Why you need to watch him:
Clearwire CEO Ben Wolff has a big challenge ahead of him. Armed with the $3.2 billion investment from Intel, Google and cable operators Comcast, Time Warner and Bright House Networks, this savvy CEO has to build out a nationwide WiMAX network in a slumping economy and launch mobile broadband services that rival DSL and cable speeds without alienating some of its cable system partners.
Although Clearwire is busy building its network, it will be some time before it achieves a comprehensive footprint. The company estimates it will be in the top 200 markets in 2011 (if its market rollout goes as planned). That means customers will probably need dual-mode devices in the short-term so they can roam to other networks such as EV-DO. Wolff and his team at Clearwire will need to push manufacturers to make sure those dual-mode devices are launched and available to consumers.
And then there's the problem of more money.

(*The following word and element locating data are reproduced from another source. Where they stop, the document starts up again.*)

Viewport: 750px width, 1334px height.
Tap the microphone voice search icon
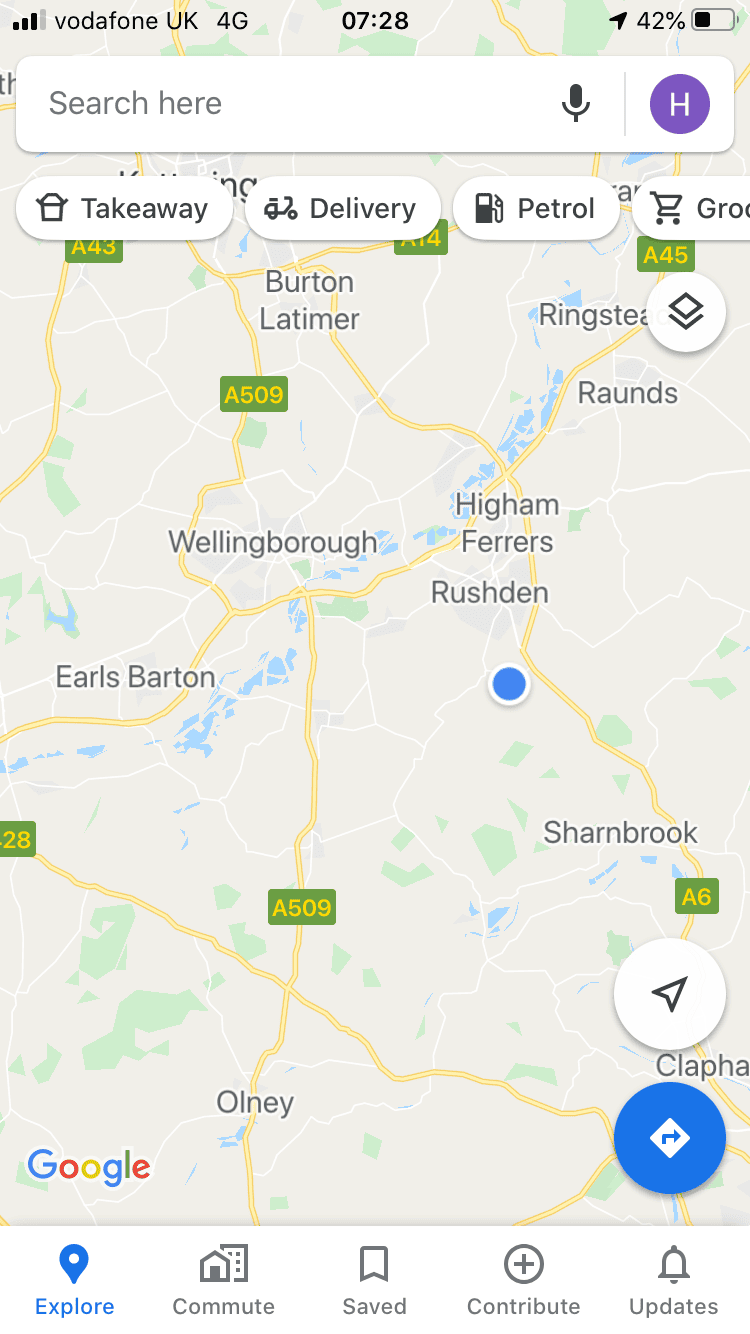coord(575,103)
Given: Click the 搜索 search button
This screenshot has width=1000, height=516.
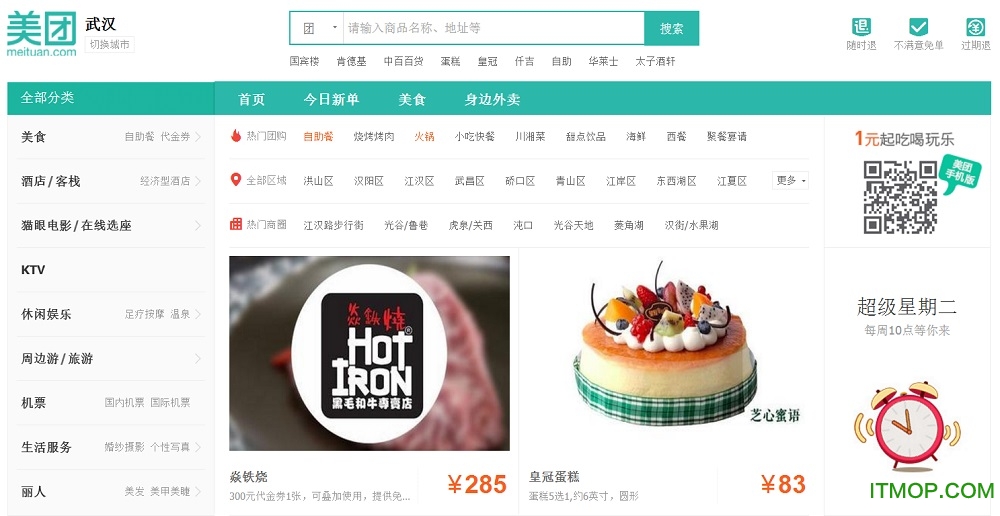Looking at the screenshot, I should (x=672, y=28).
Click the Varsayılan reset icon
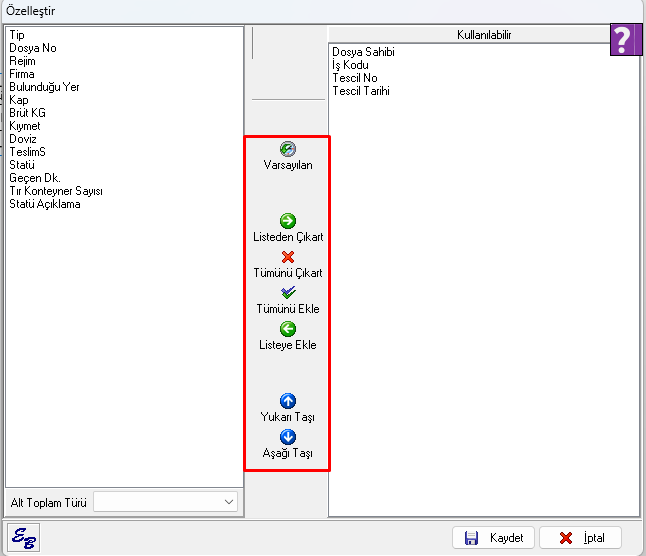 [x=287, y=149]
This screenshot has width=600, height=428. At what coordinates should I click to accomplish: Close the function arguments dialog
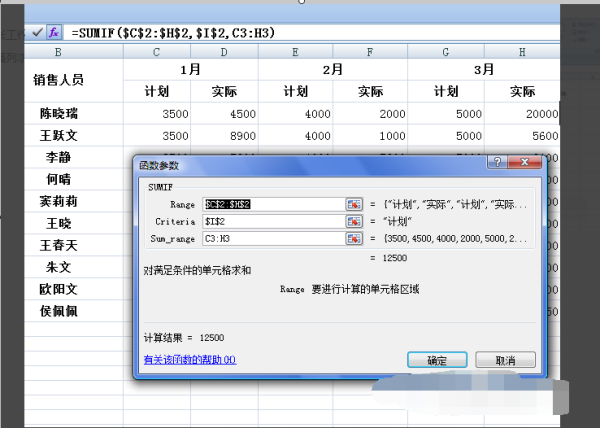point(526,161)
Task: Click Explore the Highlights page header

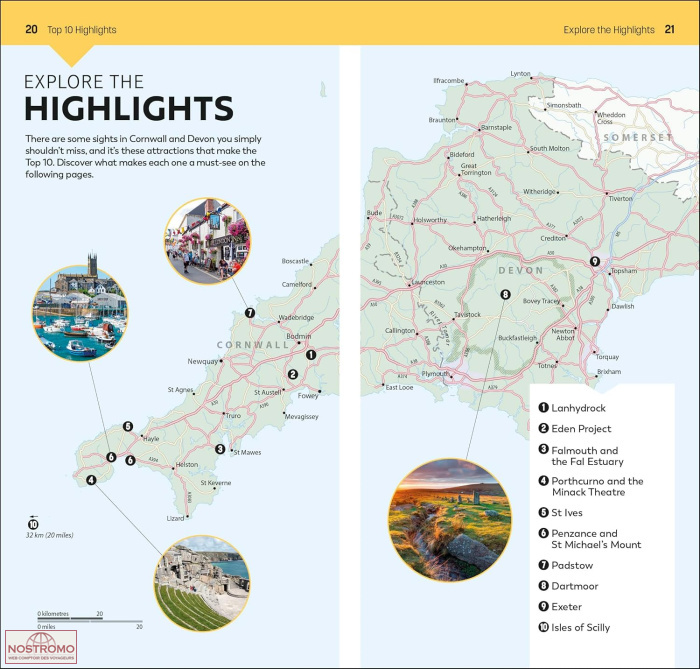Action: [608, 30]
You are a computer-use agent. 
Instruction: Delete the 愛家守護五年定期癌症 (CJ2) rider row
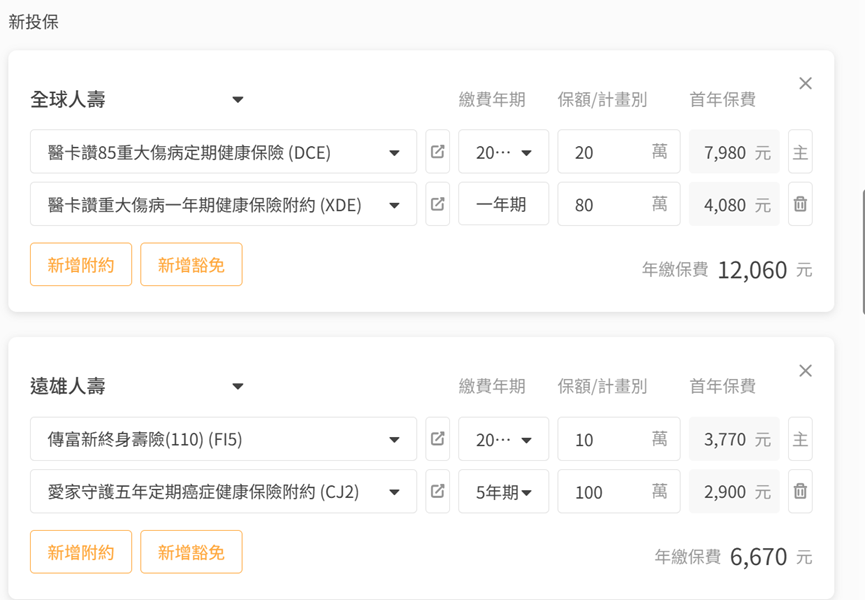pyautogui.click(x=800, y=492)
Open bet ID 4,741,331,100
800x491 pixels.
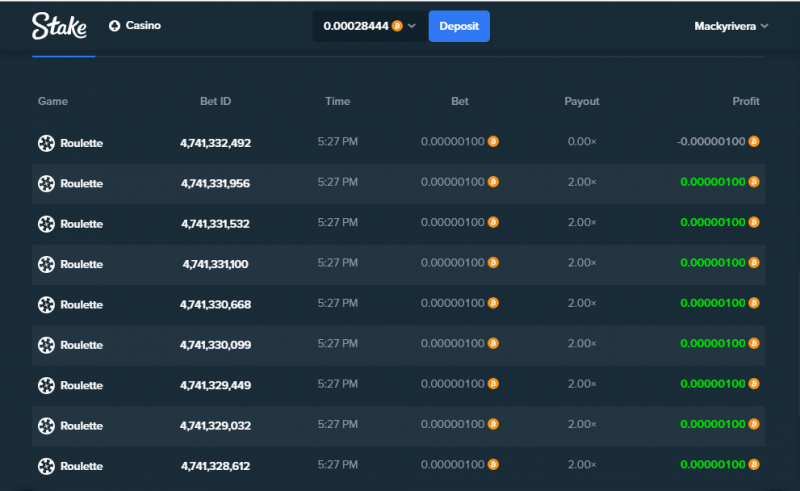point(215,264)
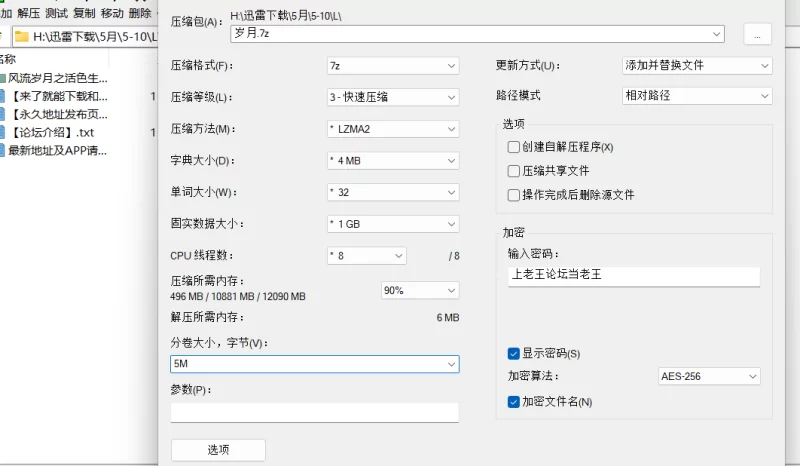
Task: Click the 解压 toolbar item
Action: point(29,13)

While it may seem as if Clearwire is flush with its $3.2 billion investment capital, the company has said that it will need an additional $2 billion to $2.3 billion in investment in the 2010 time frame to reach positive cash flow. It may be tough to dig up an extra $2 billion in this tough economic climate.
Nevertheless, Wolff appears to be able to deftly navigate difficult situations--he helped mastermind the complex deal announced last May between Sprint, Clearwire, Intel, Google and others to create the "new Clearwire." Let's see if he can keep true to that vision.